Nos sentamos a una mesa que ya está preparada. En la mesa de al lado han tomado asiento Grit y Holger. Una francesa muy amable nos sirve. Luego me entero de que se llama Christelle. Aunque la comida tiene un aspecto muy sabroso, solo puedo removerla en el plato con el tenedor desganadamente.
¡Y encima ahora la simpática camarera me quiere servir un postre! Me desagrada el sabor dulce, así que lo rechazo con amabilidad.
Con una sonrisa irresistible intenta convencerme, hablándome en su idioma. Lo único que entiendo es que tengo que recobrar fuerzas y que le daría una gran alegría si me tomase el postre.
No puedo resistirme a su encanto y asiento educadamente con la cabeza. Se va a la cocina. Al final, mi marido se traga los dos postres. Le pido que al terminar me devuelva el plato vacío.
Christelle vuelve para quitar la mesa. Ve que tengo ante mí el plato de postre vacío. Su entusiasmo no tiene límites. Repite una y otra vez: -Madame, madame, je suis ravie! („Señora, señora, qué contenta estoy. Me ha proporcionado una gran alegría“).
Tanto a nosotros como a nuestros acompañantes nos hace reír el irresistible carácter de esta mujer. Finalmente, nos despedimos de Christelle y de su compañero Teddy, que está muy ocupado trajinando en la cocina.
Salimos del restaurante. Fuera nos espera el guía de montaña y nos pregunta si queremos dar un paseo.
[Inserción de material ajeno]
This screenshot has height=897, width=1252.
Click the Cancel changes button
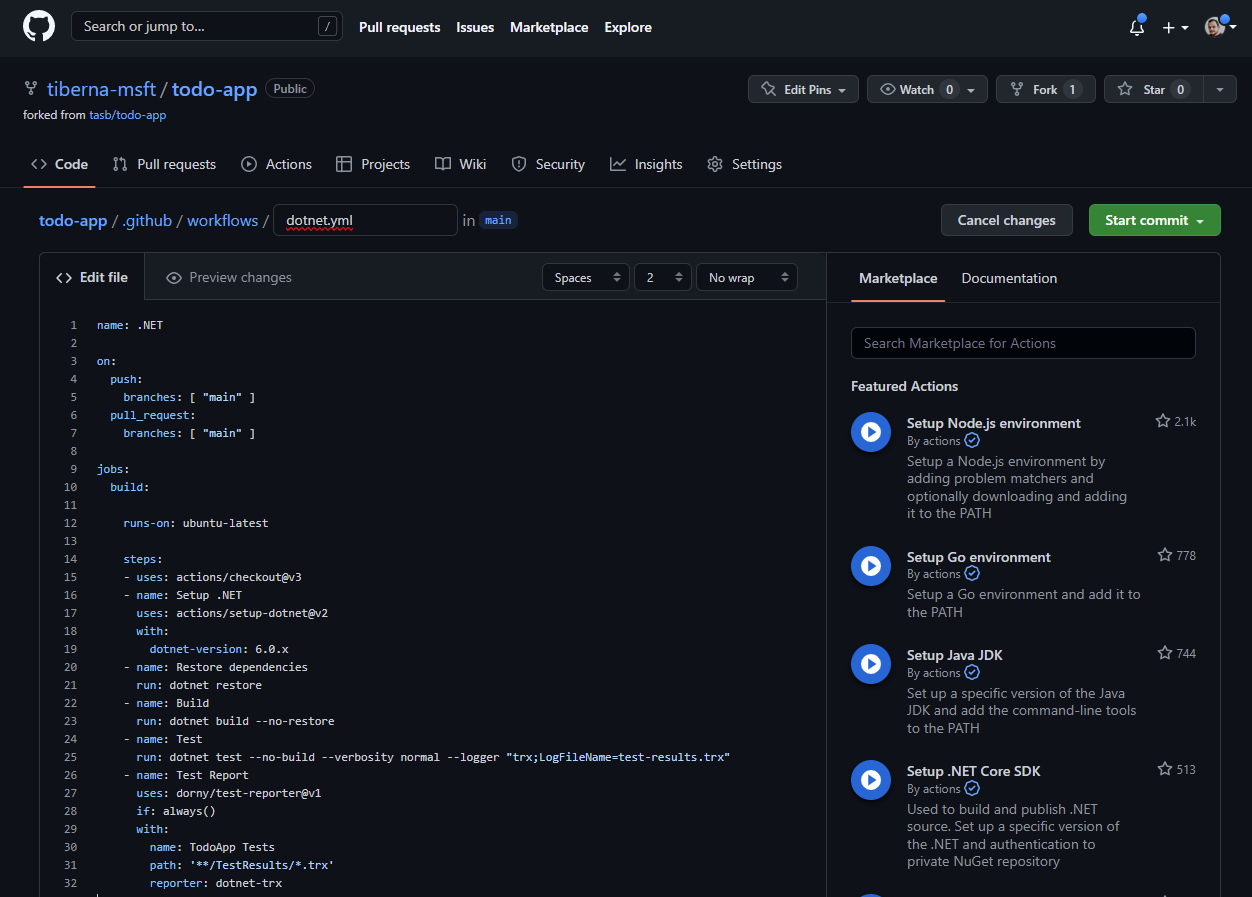[1006, 219]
Nos ponemos en marcha todos juntos por un sendero de fácil acceso frente a las montañas. Grit, Holger, mi marido y los amigos van delante de nosotros.

El señor Bietrix, que es el nombre del guía, señala hacia las rocas y dice; – Allí perdí a mi hijo.
Como no continúa explicando más, le pregunto: – Qué horror. ¿Cómo ocurrió?
-Se cayó con su bicicleta de montaña. Se murió por eso, pero también porque padecía de cáncer.
Estoy conmocionada, y sin darme cuenta empiezo a hablar en alemán. Hablo de la muerte que nos arrebata a los seres queridos y de la tristeza que supone la pérdida de un hijo.
Asiente con la cabeza y parece entender intuitivamente lo que estoy diciendo, pues como la mayoría de los franceses solo conoce su lengua materna.